--- Passage given ---

Have you considered using one of the data lines on the other ports (C & D, or 2 & 3) to generate your pulse/trigger when your N samples have been acquired? This would be much faster than having software wait for an event and then generate your pulse. If you use the onboard clock, or even if you use an external clock, you could generate 100,000 samples, where all of them would be 0's and then on the last sample a 1. This would in a sense create your trigger signal when it is done acquiring the 100,000 samples. The generation and acquisition would both work off of the same clock source. If you want it to have a little delay after the 100,000th sample, you could acquire on the rising edge of the clock, and then generate on the falling edge of the clock. Or you could generate 100,001 samples, which would allow you to trigger a sample after the acquisition has completed, but if your acquisition clock is only 100,000 pulses, then this would not work. So I would recommend generating on the last 100,000th sample.

--- Given material ---

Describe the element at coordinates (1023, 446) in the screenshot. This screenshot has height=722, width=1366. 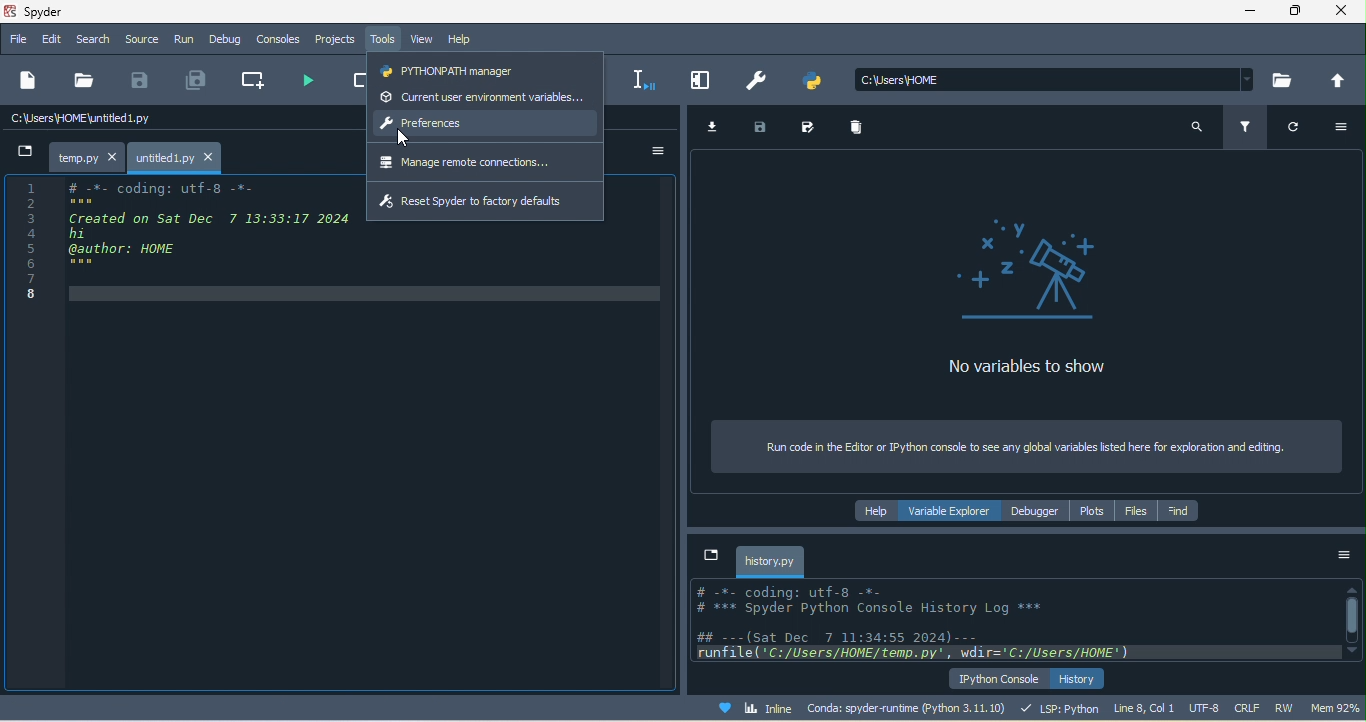
I see `run code in the editor or python console to see any global variables isted herefor exploration and editing` at that location.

---

Stated goal — Please extend the passage above about using a spare data line to generate a trigger once the samples are acquired, picking up after its final sentence.

Expected answer —
For your question about how the 6534 transfers data to the PC, the board does DMA the data to system memory, not to your hard drive. You have to save the data to disk if you want it to go to your hard drive. Also, there is onboard memory on the 6534 that the data goes into first, and then it gets sent across the PCI bus, but that is pretty fast, so it is negligible to how long it is taking the data to be acquired. One thing you could do to "time" your acquisition is to use my suggestion above with the generating 100,000 samples along with your acquiring 100,000 samples, but this time you could output a 1 as the first sample and the last sample on a data line, and then with a scope measure the time between the rising edges, but you would have to add 1 samples worth of time to that measurement. Or if you are doing a continuous acquisition, you could also do a continuous generation, only have a 1 on the last sample of your 100,000 generated samples, and then measure the time between the rising edges, as this would give you the exact time between each 100,000 samples acquired. If you are doing continuous acquisition, and need a continuous generation example, a good one to check out would be this example that uses the onboard memory so you don't have to stream data from the PC to the device while it is generating, which will also save PCI bus bandwidth.

I hope this helps. Please let me know if you have questions on this suggestion. Thanks, and have a great day.

Regards,

DJ L.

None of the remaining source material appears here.